---------- Entries supplied

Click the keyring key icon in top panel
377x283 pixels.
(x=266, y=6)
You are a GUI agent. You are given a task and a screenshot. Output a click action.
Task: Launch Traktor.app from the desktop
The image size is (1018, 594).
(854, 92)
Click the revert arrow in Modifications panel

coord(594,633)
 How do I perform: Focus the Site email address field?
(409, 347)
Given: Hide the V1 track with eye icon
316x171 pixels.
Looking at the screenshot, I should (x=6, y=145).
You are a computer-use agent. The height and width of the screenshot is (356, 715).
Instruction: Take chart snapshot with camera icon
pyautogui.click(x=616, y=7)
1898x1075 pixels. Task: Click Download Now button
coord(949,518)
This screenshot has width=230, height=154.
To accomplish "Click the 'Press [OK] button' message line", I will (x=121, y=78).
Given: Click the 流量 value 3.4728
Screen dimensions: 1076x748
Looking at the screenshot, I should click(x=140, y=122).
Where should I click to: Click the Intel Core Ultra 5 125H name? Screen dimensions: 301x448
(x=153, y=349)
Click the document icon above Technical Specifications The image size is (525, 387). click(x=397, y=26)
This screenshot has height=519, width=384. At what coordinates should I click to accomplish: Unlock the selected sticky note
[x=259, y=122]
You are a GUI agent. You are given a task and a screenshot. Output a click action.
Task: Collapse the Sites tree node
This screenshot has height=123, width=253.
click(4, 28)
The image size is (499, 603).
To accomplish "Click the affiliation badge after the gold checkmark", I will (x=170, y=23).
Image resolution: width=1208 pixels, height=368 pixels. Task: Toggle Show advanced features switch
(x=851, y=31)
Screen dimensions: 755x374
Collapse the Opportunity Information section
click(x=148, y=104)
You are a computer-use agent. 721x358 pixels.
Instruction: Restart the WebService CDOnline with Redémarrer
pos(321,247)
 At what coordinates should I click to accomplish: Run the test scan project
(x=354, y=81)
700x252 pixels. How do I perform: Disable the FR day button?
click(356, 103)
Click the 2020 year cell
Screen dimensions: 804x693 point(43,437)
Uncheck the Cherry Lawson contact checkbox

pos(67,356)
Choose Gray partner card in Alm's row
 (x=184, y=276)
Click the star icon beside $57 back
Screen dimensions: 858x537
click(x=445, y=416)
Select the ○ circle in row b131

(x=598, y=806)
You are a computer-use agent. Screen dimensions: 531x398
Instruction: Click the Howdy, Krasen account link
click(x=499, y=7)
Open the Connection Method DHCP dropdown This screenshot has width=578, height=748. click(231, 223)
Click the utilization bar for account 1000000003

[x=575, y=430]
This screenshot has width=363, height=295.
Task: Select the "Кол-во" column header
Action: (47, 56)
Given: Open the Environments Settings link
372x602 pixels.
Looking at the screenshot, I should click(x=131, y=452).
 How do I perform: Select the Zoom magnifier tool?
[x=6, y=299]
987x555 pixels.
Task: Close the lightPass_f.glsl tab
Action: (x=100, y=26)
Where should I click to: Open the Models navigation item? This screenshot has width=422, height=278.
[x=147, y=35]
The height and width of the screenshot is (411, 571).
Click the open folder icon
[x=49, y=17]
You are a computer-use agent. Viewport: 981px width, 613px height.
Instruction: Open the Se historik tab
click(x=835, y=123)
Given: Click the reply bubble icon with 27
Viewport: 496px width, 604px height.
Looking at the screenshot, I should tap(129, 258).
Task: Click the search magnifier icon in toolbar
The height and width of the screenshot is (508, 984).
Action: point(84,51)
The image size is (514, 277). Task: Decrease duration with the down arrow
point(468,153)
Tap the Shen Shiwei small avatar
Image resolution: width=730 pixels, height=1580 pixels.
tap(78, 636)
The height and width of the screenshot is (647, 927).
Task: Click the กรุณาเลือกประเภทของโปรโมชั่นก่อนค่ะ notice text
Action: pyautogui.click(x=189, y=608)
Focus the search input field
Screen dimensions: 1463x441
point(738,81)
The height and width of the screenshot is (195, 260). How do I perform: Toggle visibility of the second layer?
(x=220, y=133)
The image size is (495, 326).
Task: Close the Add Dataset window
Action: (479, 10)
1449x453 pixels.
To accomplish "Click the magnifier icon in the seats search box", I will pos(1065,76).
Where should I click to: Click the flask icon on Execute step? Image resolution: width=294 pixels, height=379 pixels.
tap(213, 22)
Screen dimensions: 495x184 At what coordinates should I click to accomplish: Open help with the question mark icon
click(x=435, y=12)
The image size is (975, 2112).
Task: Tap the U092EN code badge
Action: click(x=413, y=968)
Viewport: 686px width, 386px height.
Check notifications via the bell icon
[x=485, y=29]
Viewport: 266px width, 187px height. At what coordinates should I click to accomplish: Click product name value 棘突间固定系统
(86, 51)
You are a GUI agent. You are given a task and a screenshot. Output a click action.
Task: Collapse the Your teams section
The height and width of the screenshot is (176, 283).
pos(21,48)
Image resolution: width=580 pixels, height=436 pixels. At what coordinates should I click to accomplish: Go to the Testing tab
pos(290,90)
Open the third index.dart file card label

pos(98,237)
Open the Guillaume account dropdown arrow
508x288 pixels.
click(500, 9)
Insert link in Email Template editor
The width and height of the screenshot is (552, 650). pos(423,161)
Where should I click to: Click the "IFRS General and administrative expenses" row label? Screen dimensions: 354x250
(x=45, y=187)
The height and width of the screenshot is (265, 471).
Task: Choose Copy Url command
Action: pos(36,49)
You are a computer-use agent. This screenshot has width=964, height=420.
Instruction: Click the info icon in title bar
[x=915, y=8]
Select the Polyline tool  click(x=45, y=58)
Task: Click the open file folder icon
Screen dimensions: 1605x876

--------------------

[Problem details]:
Go back to the listing above. Copy word for word the lines from the one with "You are a computer-use agent. Viewport: 981px" through the one with "Task: Collapse the Your teams section", and nothing more.

[Response to the exercise]:
You are a computer-use agent. Viewport: 981px width, 613px height.
Instruction: Open the Se historik tab
click(x=835, y=123)
Given: Click the reply bubble icon with 27
Viewport: 496px width, 604px height.
Looking at the screenshot, I should tap(129, 258).
Task: Click the search magnifier icon in toolbar
The height and width of the screenshot is (508, 984).
Action: point(84,51)
The image size is (514, 277). Task: Decrease duration with the down arrow
point(468,153)
Tap the Shen Shiwei small avatar
Image resolution: width=730 pixels, height=1580 pixels.
tap(78, 636)
The height and width of the screenshot is (647, 927).
Task: Click the กรุณาเลือกประเภทของโปรโมชั่นก่อนค่ะ notice text
Action: pyautogui.click(x=189, y=608)
Focus the search input field
Screen dimensions: 1463x441
point(738,81)
The height and width of the screenshot is (195, 260). How do I perform: Toggle visibility of the second layer?
(x=220, y=133)
The image size is (495, 326).
Task: Close the Add Dataset window
Action: (479, 10)
1449x453 pixels.
To accomplish "Click the magnifier icon in the seats search box", I will pos(1065,76).
Where should I click to: Click the flask icon on Execute step? Image resolution: width=294 pixels, height=379 pixels.
tap(213, 22)
Screen dimensions: 495x184 At what coordinates should I click to accomplish: Open help with the question mark icon
click(x=435, y=12)
The image size is (975, 2112).
Task: Tap the U092EN code badge
Action: click(x=413, y=968)
Viewport: 686px width, 386px height.
Check notifications via the bell icon
[x=485, y=29]
Viewport: 266px width, 187px height. At what coordinates should I click to accomplish: Click product name value 棘突间固定系统
(86, 51)
You are a GUI agent. You are given a task and a screenshot. Output a click action.
Task: Collapse the Your teams section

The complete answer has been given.